══ Given text ══

# Project Report III: Finalizing Data Cleaning, Machine Learning
___
**Brief:**<br>
In this report, I'll expand to the data cleaning process to all of the users in the Enron directory, explore the text and tag data, and finally use a bag-of-words approach to make a simple classifier.

**Sections:**<br>
1. [Searching All Files](#1)
    - [Trying OS](#1a)
    - [Adapting Old Functions](#1b)
    - [A Complete DataFrame](#1c)
___

## Searching All Files
<a id='1a'>

***Trying OS***

In [1]:
#imports and setting root
from IPython.core.interactiveshell import InteractiveShell
InteractiveShell.ast_node_interactivity = "all"
import nltk
from nltk.corpus import PlaintextCorpusReader as cr
import pandas as pd
import numpy as np
import os
import email.parser
corpus_root = '../../../../../'

In [2]:
#exploring os.walk
path = corpus_root + "Enron_Emails/maildir/"
#for file in os.walk(path):
    #file[0] #filepath of each file
    #file[1] #directory (names) in each file
    #file[2] #files of every directory, rock bottom

*Note*: I could see how this module would be really useful, but honestly it looks like more of a summer project than something I can effectively use this term.
<a id='1b'>

***Adapting Old Functions***

In [3]:
for name in os.listdir(path):
    relpath = path + name + "/"
    print(name + "'s folders: ")
    #for folder in os.listdir(relpath):
        #filepath = relpath + folder + "/"
        #print("folder<" + folder + ">: ")
        #for file in os.listdir(filepath):
            

allen-p's folders: 
arnold-j's folders: 
arora-h's folders: 
badeer-r's folders: 
bailey-s's folders: 
bass-e's folders: 
baughman-d's folders: 
beck-s's folders: 
benson-r's folders: 
blair-l's folders: 
brawner-s's folders: 
buy-r's folders: 
campbell-l's folders: 
carson-m's folders: 
causholli-m's folders: 
corman-s's folders: 
crandell-s's folders: 
cuilla-m's folders: 
dasovich-j's folders: 
davis-d's folders: 
dean-c's folders: 
delainey-d's folders: 
derrick-j's folders: 
dickson-s's folders: 
donoho-l's folders: 
donohoe-t's folders: 
dorland-c's folders: 
ermis-f's folders: 
farmer-d's folders: 
fischer-m's folders: 
forney-j's folders: 
fossum-d's folders: 
gang-l's folders: 
gay-r's folders: 
geaccone-t's folders: 
germany-c's folders: 
gilbertsmith-d's folders: 
giron-d's folders: 
griffith-j's folders: 
grigsby-m's folders: 
guzman-m's folders: 
haedicke-m's folders: 
hain-m's folders: 
harris-s's folders: 
hayslett-r's folders: 
heard-m's folders: 
hendrickson-s's folder

*Note*: This is the old "readEmailHead" method, but now we can simplify the parameters.

In [4]:
def readEmailHead(file):
    with open(file) as fd:
        pp = email.parser.Parser()
        header = pp.parse(fd, headersonly=True) #where the magic happens. works on all MIME email formats.

═══

▸ Instruction 1
Check each statement against the Enron report and answer yes or no, quoting the words of the report that decide it. (a) The report ends by building a simple classifier with a bag-of-words approach. (b) The author expects to make effective use of the os module this term. (c) The adapted "readEmailHead" method needs more parameters than before.

══ Material ══

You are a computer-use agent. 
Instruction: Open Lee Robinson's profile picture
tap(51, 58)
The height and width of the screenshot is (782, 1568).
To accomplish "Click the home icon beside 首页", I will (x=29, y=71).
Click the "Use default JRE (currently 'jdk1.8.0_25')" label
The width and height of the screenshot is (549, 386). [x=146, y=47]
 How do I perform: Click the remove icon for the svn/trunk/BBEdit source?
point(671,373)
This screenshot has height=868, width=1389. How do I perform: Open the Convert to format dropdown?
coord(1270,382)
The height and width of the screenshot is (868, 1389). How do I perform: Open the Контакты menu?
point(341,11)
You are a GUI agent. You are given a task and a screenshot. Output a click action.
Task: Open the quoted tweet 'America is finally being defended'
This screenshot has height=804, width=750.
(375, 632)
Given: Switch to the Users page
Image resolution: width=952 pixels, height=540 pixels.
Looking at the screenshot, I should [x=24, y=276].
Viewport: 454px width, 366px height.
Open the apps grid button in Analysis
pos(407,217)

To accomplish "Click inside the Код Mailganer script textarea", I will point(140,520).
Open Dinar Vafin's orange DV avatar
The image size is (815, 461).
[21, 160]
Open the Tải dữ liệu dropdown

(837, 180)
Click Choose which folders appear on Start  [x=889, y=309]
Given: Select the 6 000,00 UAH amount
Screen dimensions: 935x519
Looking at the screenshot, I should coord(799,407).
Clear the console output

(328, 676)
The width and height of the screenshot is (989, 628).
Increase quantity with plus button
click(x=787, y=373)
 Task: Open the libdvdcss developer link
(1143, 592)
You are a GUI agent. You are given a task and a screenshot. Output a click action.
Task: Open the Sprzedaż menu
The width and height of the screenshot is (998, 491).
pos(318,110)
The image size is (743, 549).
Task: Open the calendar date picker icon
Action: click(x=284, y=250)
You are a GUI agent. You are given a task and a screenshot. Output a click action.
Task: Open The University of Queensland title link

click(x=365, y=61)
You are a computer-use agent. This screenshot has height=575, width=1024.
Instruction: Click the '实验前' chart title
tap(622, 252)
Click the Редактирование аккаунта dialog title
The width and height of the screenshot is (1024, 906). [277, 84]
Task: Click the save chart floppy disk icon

═══

▸ Instruction 2
In the records, reproduce the lines starting at the one containing "Click Choose which" and ending at the one containing "click(x=787, y=373)", switching "quantity" to "count" and keeping everything else unchanged.

▸ Full solution 1
(a) Yes: "finally use a bag-of-words approach to make a simple classifier"
(b) No: "it looks like more of a summer project than something I can effectively use this term"
(c) No: "now we can simplify the parameters"

▸ Full solution 2
Click Choose which folders appear on Start  [x=889, y=309]
Given: Select the 6 000,00 UAH amount
Screen dimensions: 935x519
Looking at the screenshot, I should coord(799,407).
Clear the console output

(328, 676)
The width and height of the screenshot is (989, 628).
Increase count with plus button
click(x=787, y=373)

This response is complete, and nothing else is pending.